• PARTS OF THE EXERCISE
1 > In the hockey coaching article, substitute "video call" for "phone interview" and write out the part that opens with the words containing "CALGARY - That" and closes with "phone interview Thursday.".
2 > Pick up the hockey coaching article after its final sentence and keep writing it.

CALGARY - That the decision was painful was evident, as Dan Church was in tears by the end of the conversation.
His stated reason for abruptly resigning as head coach of Canada's Olympic women's hockey team was he felt there were doubts about his ability to coach the team to Olympic gold in February.
"If there isn't confidence in what I'm doing, I need to step aside and let the team move on," Church told The Canadian Press in a phone interview Thursday.
"I'm heartbroken, to be honest, about the whole situation. I'm sad I can't finish this journey."
Church didn't specify whether it was players or Hockey Canada who doubted his competence as a coach.
"Just discussions I'd had over the last few days made that apparent, in some meetings I'd had with leadership," Church said. "I think it was just difference of opinion on the direction we were headed.

• RECORDED DATA
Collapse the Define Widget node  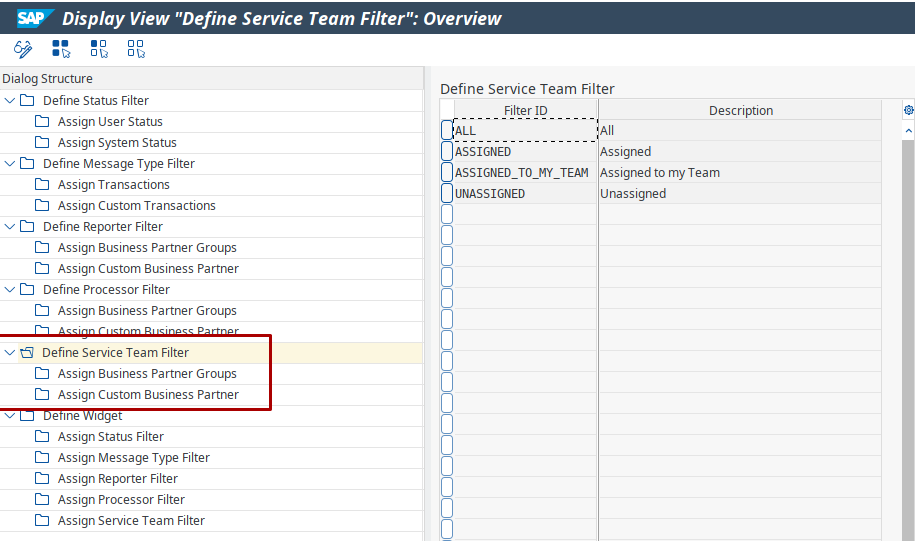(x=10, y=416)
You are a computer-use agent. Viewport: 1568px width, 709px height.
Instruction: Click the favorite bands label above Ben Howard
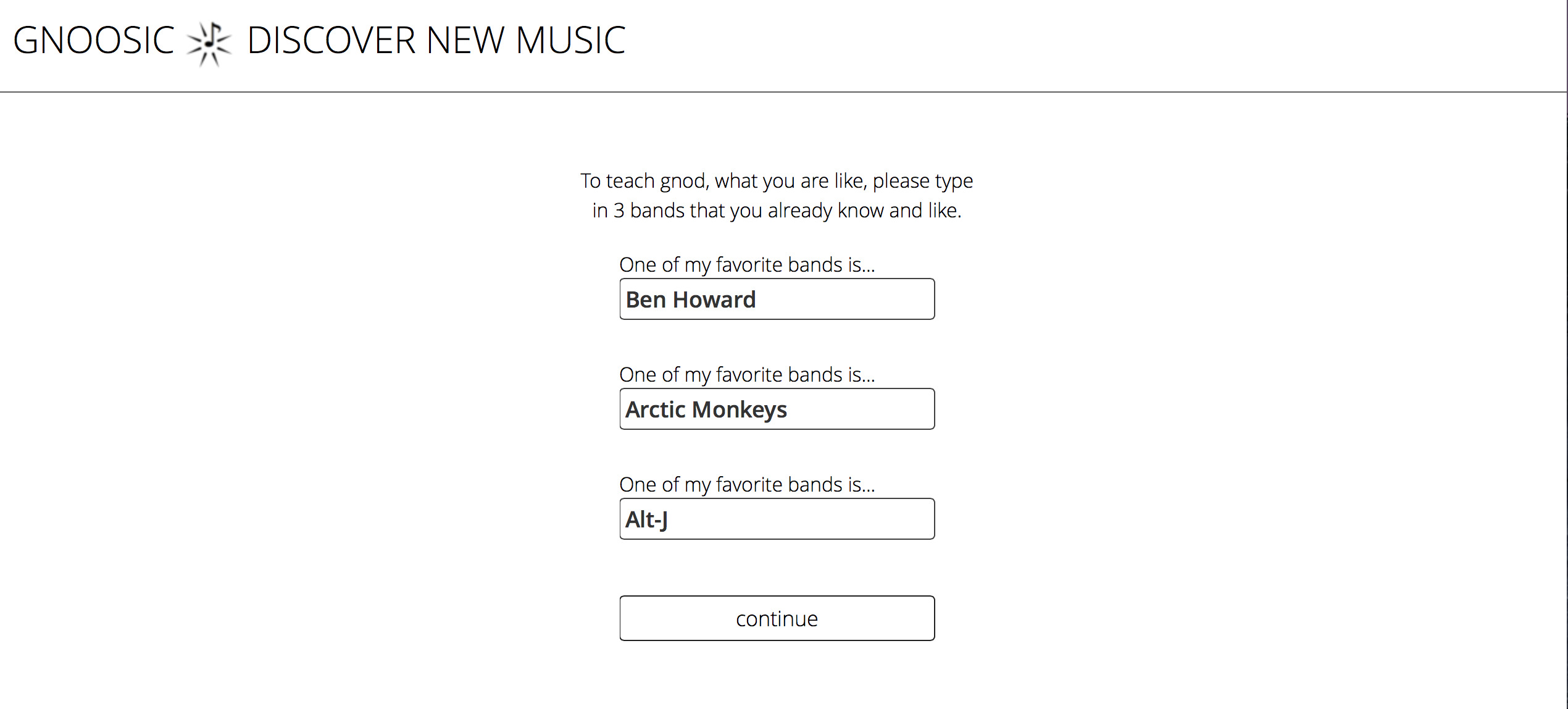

• THE RESPONSES
1 >
CALGARY - That the decision was painful was evident, as Dan Church was in tears by the end of the conversation.
His stated reason for abruptly resigning as head coach of Canada's Olympic women's hockey team was he felt there were doubts about his ability to coach the team to Olympic gold in February.
"If there isn't confidence in what I'm doing, I need to step aside and let the team move on," Church told The Canadian Press in a video call Thursday.

2 >
"In the end, I just decided if I'm getting in the way of where the team needs to go, I need to step aside and let them continue on in the process."
That bombshell comes less than two months before the opening ceremonies of the 2014 Winter Games in Sochi, Russia. Church was expected to announce his 21-player Olympic roster before the end of December.
Church left Calgary on Thursday morning without addressing the players and flew to Toronto, where he lives with his wife Regan. Canada hosted the U.S. women in Calgary at night.
"I was in shock. It was unexpected," veteran forward Caroline Ouellette said. "I appreciate Dan. I always have. I have a lot of respect for him. I think he's done a lot of great things for our team since 2011 when he took over as head coach."
The Canadian women will attempt to win a fourth straight gold medal in Sochi after victories in 2002, 2006 and 2010.
Church coached Canada to a women's world title in April, 2012. The 40-year-old from Toronto was rewarded with a two-year contract to coach for the 2013 world champions and the Winter Olympics.
When asked if Hockey Canada tried to convince him to stay or reverse his decision Thursday, Church replied, "No, they did not."
"Dan has decided to resign for personal reasons," Hockey Canada's chief operating officer Scott Smith said at news conference Thursday. "He's put a tremendous amount of work into this and we respect the decision he's made."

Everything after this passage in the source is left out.